RECORDS TO USE:
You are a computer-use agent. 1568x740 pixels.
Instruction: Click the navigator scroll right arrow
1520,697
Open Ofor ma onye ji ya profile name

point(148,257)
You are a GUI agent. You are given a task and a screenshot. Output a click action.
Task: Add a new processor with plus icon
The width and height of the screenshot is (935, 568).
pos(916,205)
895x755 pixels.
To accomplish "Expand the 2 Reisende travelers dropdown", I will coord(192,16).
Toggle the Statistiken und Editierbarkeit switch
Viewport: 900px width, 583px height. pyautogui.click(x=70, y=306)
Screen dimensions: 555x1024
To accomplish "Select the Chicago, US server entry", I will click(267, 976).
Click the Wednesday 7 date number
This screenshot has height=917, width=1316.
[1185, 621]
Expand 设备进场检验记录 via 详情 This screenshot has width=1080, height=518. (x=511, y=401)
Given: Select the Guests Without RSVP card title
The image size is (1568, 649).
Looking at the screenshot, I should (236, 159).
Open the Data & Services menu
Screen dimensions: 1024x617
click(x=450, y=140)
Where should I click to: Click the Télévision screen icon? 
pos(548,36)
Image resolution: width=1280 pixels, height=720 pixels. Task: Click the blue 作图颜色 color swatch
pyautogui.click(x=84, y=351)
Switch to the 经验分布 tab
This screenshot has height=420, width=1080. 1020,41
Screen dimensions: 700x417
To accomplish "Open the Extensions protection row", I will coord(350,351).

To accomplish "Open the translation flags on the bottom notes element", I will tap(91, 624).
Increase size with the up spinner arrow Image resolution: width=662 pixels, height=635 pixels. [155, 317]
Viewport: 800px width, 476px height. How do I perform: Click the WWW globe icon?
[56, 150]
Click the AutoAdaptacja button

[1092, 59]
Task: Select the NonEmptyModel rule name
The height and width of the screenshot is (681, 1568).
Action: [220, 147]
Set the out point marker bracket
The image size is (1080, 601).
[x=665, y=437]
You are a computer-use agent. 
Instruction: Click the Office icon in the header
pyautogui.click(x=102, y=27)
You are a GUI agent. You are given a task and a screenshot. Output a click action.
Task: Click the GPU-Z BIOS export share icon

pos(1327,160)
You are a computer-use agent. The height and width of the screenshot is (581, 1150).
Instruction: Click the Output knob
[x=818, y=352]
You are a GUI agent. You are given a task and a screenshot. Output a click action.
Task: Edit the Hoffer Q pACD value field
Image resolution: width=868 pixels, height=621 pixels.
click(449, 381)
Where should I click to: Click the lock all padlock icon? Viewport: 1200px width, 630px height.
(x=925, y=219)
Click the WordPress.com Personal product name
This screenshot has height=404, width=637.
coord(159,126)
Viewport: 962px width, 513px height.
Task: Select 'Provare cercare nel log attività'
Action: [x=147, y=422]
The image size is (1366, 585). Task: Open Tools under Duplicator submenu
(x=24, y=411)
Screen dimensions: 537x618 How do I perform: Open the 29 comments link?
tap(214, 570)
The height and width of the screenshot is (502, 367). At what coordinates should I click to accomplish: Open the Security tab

PROBLEM REQUIREMENTS: Your answer must be an exact copy of every record.

RESPONSE TO THIS EXERCISE:
You are a computer-use agent. 1568x740 pixels.
Instruction: Click the navigator scroll right arrow
1520,697
Open Ofor ma onye ji ya profile name

point(148,257)
You are a GUI agent. You are given a task and a screenshot. Output a click action.
Task: Add a new processor with plus icon
The width and height of the screenshot is (935, 568).
pos(916,205)
895x755 pixels.
To accomplish "Expand the 2 Reisende travelers dropdown", I will coord(192,16).
Toggle the Statistiken und Editierbarkeit switch
Viewport: 900px width, 583px height. pyautogui.click(x=70, y=306)
Screen dimensions: 555x1024
To accomplish "Select the Chicago, US server entry", I will click(267, 976).
Click the Wednesday 7 date number
This screenshot has height=917, width=1316.
[1185, 621]
Expand 设备进场检验记录 via 详情 This screenshot has width=1080, height=518. (x=511, y=401)
Given: Select the Guests Without RSVP card title
The image size is (1568, 649).
Looking at the screenshot, I should (236, 159).
Open the Data & Services menu
Screen dimensions: 1024x617
click(x=450, y=140)
Where should I click to: Click the Télévision screen icon? 
pos(548,36)
Image resolution: width=1280 pixels, height=720 pixels. Task: Click the blue 作图颜色 color swatch
pyautogui.click(x=84, y=351)
Switch to the 经验分布 tab
This screenshot has height=420, width=1080. 1020,41
Screen dimensions: 700x417
To accomplish "Open the Extensions protection row", I will coord(350,351).

To accomplish "Open the translation flags on the bottom notes element", I will tap(91, 624).
Increase size with the up spinner arrow Image resolution: width=662 pixels, height=635 pixels. [155, 317]
Viewport: 800px width, 476px height. How do I perform: Click the WWW globe icon?
[56, 150]
Click the AutoAdaptacja button

[1092, 59]
Task: Select the NonEmptyModel rule name
The height and width of the screenshot is (681, 1568).
Action: [220, 147]
Set the out point marker bracket
The image size is (1080, 601).
[x=665, y=437]
You are a computer-use agent. 
Instruction: Click the Office icon in the header
pyautogui.click(x=102, y=27)
You are a GUI agent. You are given a task and a screenshot. Output a click action.
Task: Click the GPU-Z BIOS export share icon

pos(1327,160)
You are a computer-use agent. The height and width of the screenshot is (581, 1150).
Instruction: Click the Output knob
[x=818, y=352]
You are a GUI agent. You are given a task and a screenshot. Output a click action.
Task: Edit the Hoffer Q pACD value field
Image resolution: width=868 pixels, height=621 pixels.
click(449, 381)
Where should I click to: Click the lock all padlock icon? Viewport: 1200px width, 630px height.
(x=925, y=219)
Click the WordPress.com Personal product name
This screenshot has height=404, width=637.
coord(159,126)
Viewport: 962px width, 513px height.
Task: Select 'Provare cercare nel log attività'
Action: [x=147, y=422]
The image size is (1366, 585). Task: Open Tools under Duplicator submenu
(x=24, y=411)
Screen dimensions: 537x618 How do I perform: Open the 29 comments link?
tap(214, 570)
The height and width of the screenshot is (502, 367). At what coordinates should I click to accomplish: Open the Security tab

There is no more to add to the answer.